DATA RECORDS |
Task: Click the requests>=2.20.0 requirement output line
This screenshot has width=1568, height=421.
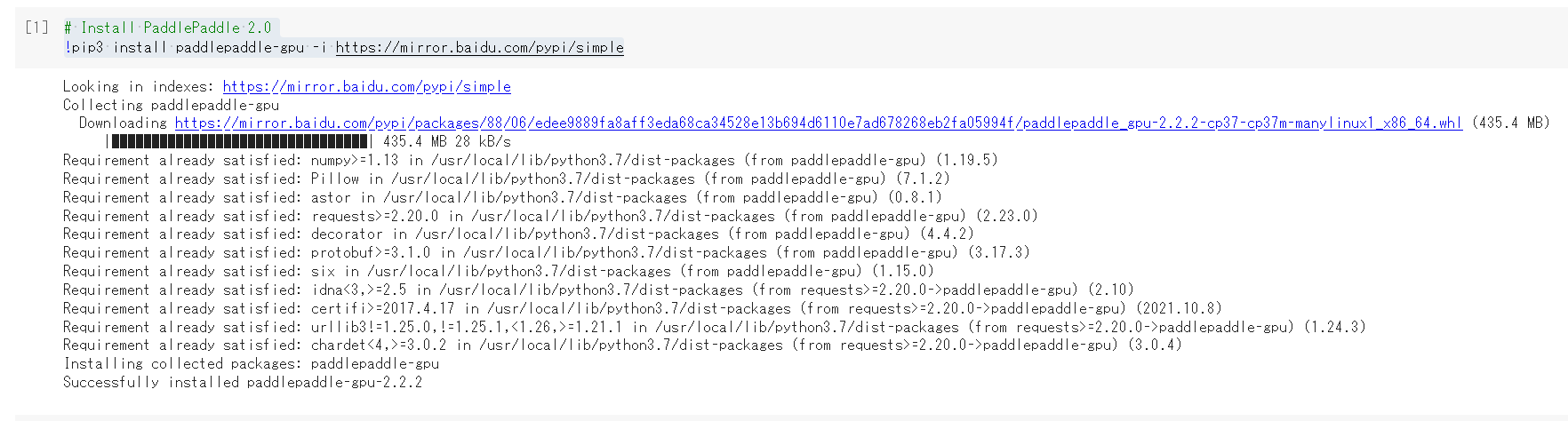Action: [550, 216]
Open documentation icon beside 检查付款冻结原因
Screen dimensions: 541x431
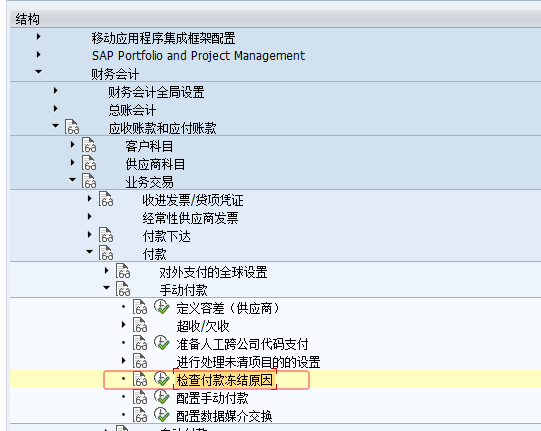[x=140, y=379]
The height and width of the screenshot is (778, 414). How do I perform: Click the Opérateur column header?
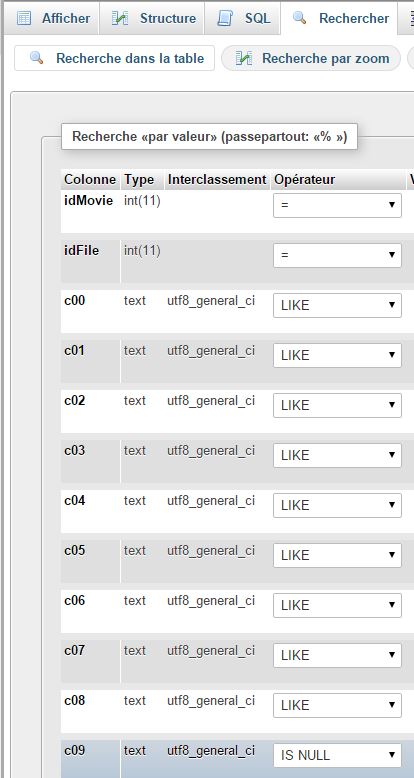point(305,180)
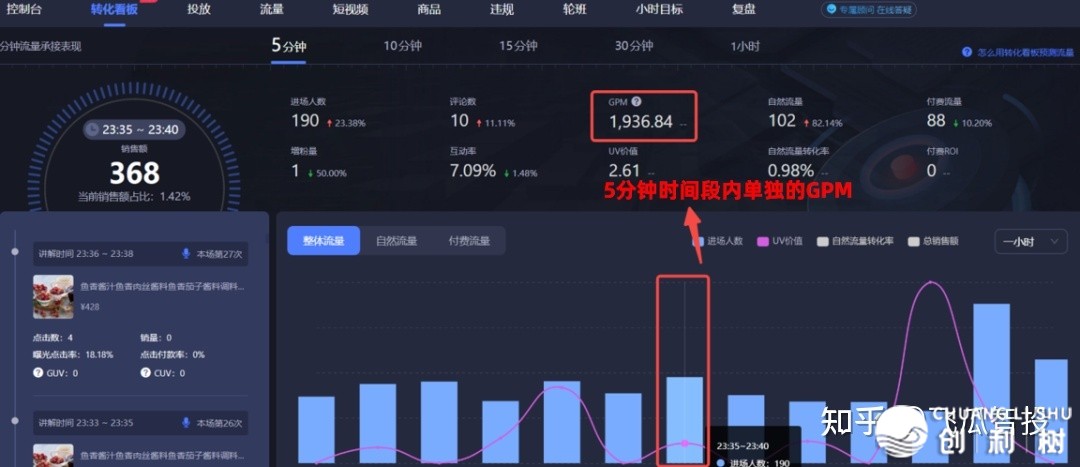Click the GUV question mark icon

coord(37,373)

YOUR ASSIGNMENT | Give back every entry verbatim. No pictures belong in the copy.

PROBLEM SOLUTION |
Task: Click the requests>=2.20.0 requirement output line
This screenshot has width=1568, height=421.
Action: [550, 216]
Open documentation icon beside 检查付款冻结原因
Screen dimensions: 541x431
[x=140, y=379]
The height and width of the screenshot is (778, 414). How do I perform: Click the Opérateur column header?
point(305,180)
Click the GUV question mark icon

coord(37,373)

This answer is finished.